И на секунду померещилось: всё, что было со мной до — выдумка, злая шутка судьбы. Показалось, что Алисы не было никогда, как и её подлости. Я позволил себе обмануться, невольно втянув в свою ложь Аню. И теперь готов за это отвечать.

— Рада за тебя, — произносит, а голос глухой-глухой, и взгляд затягивает пелена отчуждения. — Совет, как говорится, да любовь. Хлеб-соль, каравай с шишками, море цветов… что там ещё в таких случаях говорить принято? А… чтоб дом — полная чаша, а радость никогда не покидала его стен. Доволен? Я молодец? Справилась? Ты же за этим меня позвал?

Идиот, идиот, какой же я кромешный идиот!

— Аня, послушай!

— Ой, прости, мне пора ведь! — спохватывается и порывается подняться, убежать, да только я оказываюсь быстрее: хватаю её за руку, останавливая. Наплевать, что смотрят люди, потому что я не собираюсь дать уйти девушке, которая помогла мне не рухнуть в океан тоски. — Отпусти! — шипит, а я отрицательно качаю головой.

Не дождётся.

— Пока не выслушаешь, никуда не пойдёшь. Даже если мне этот грёбаный ресторан придётся на сутки выкупить. Или спалить на хер, ты меня выслушаешь.

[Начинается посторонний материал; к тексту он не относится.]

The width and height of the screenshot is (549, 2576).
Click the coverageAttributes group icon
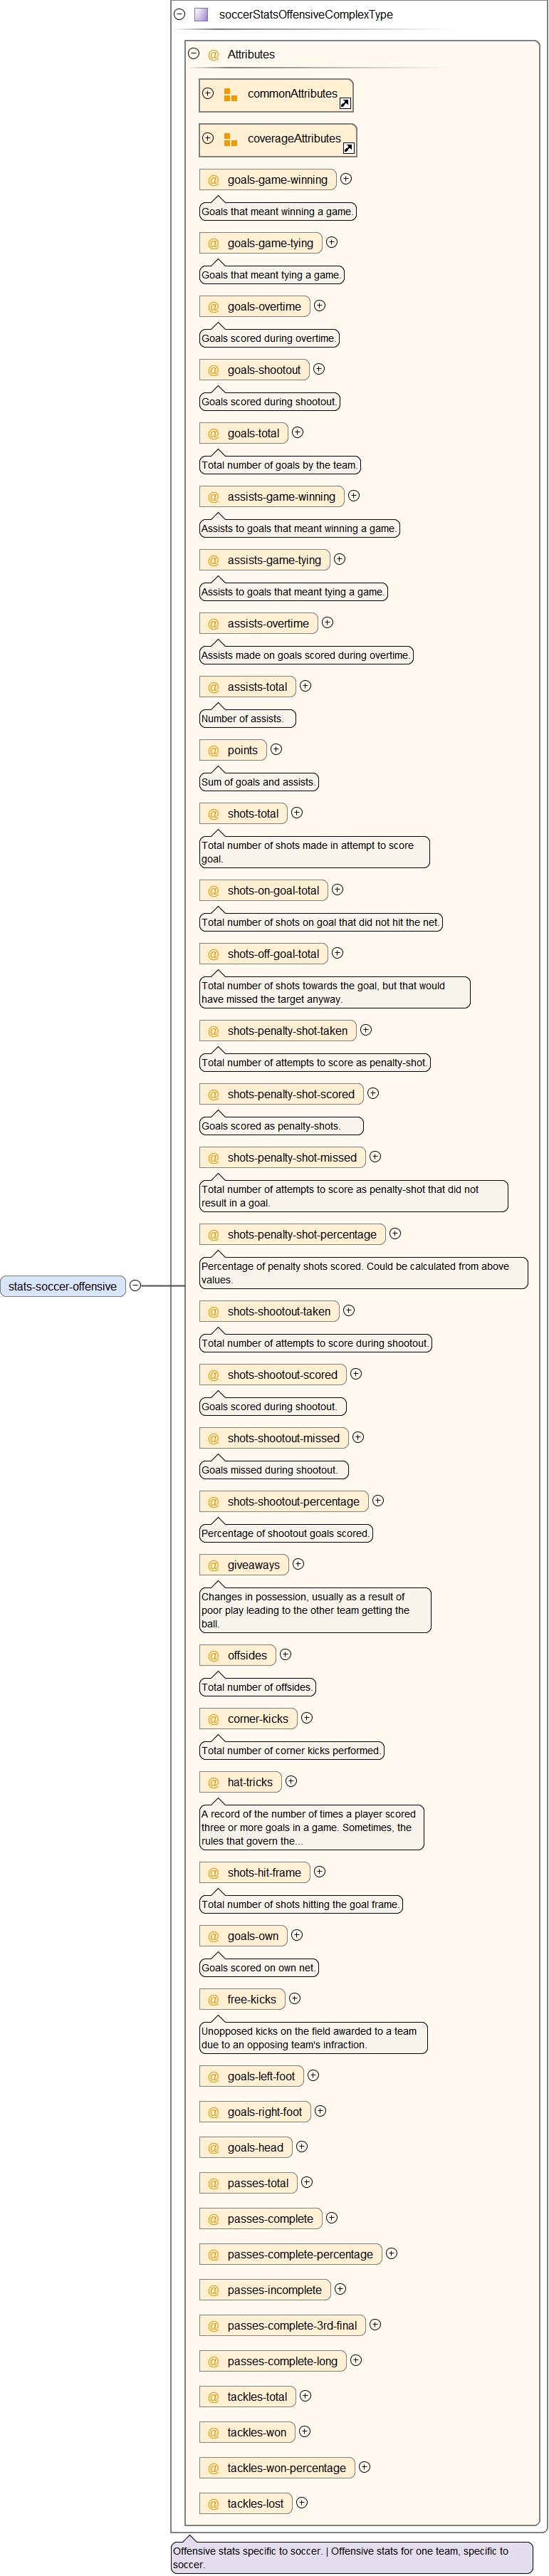(x=230, y=140)
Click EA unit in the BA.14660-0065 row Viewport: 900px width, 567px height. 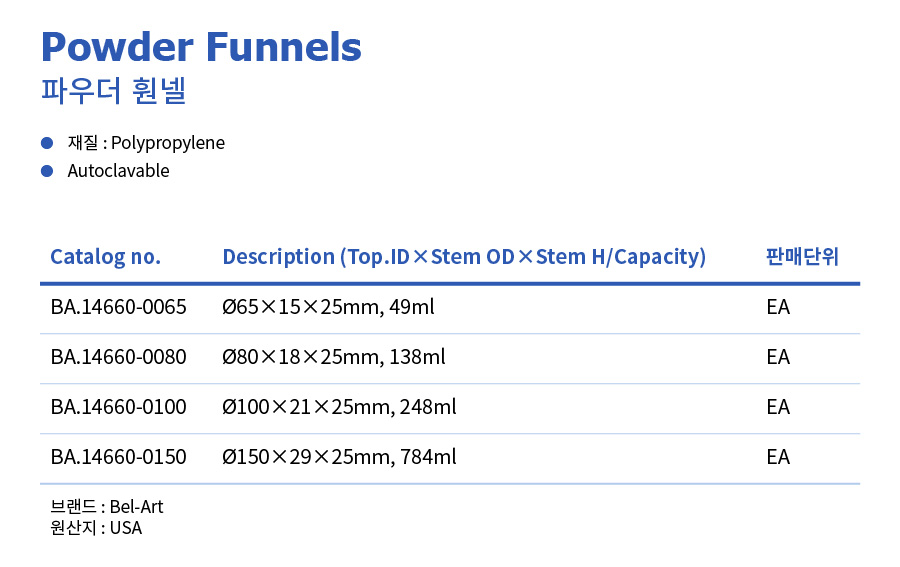[x=778, y=307]
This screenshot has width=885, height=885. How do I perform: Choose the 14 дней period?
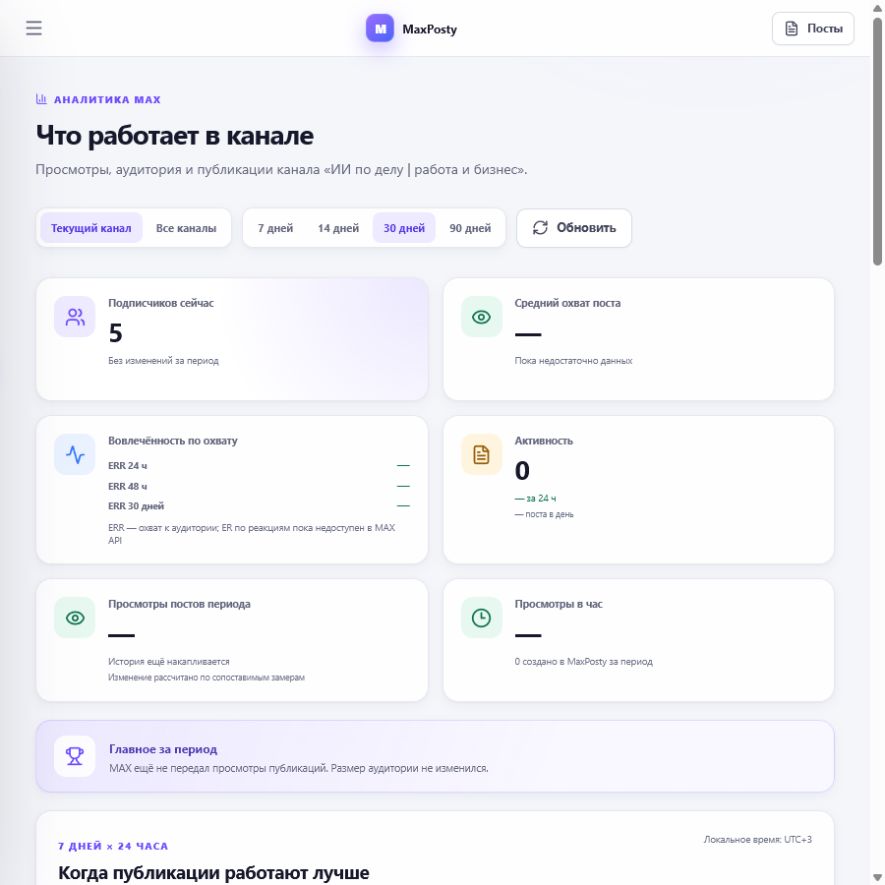338,228
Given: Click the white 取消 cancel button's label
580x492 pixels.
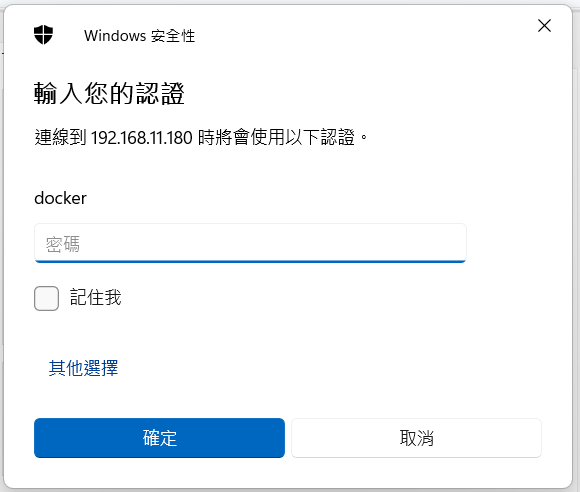Looking at the screenshot, I should click(x=417, y=438).
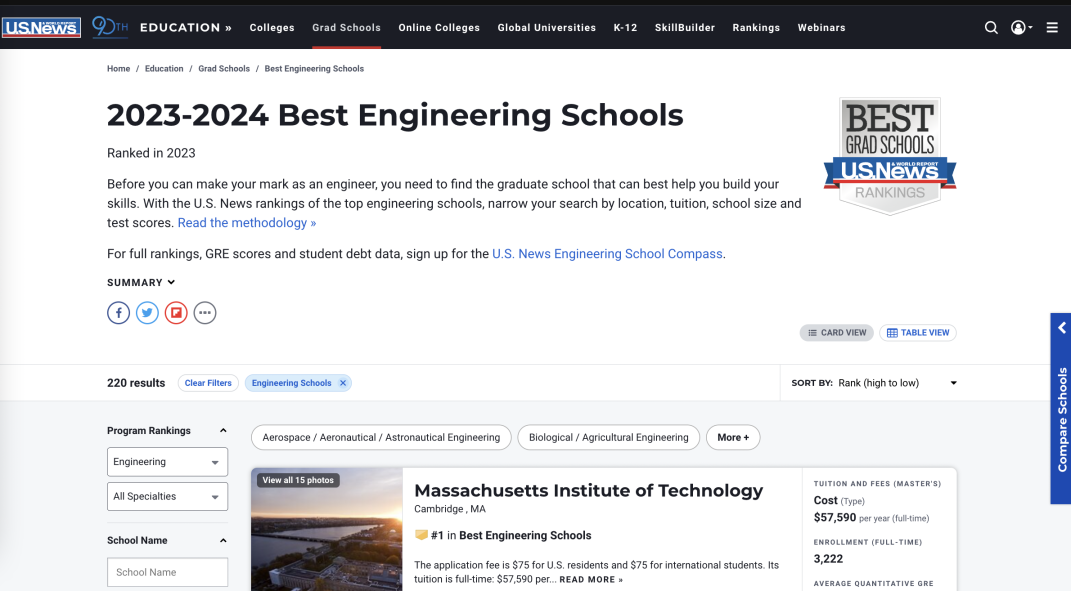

Я смотрю в чёрные глаза, а Аня выдерживает давление, лишь щурится зло, но не теряется. Пока ей не всё равно, пока она злится и пылает лесным пожаром, ещё не всё потеряно. Злость — это эмоция, ненависть — чувство, сильные и всепоглощающие, и это даёт надежду, что ещё не всё испорчено.

— Ты не имеешь права!

— Нет, не имею, — медленно киваю, стараясь не моргнуть, чтобы не отпустить её дерзкий, замешанный на горечи и беззащитности, взгляд, — но плевать.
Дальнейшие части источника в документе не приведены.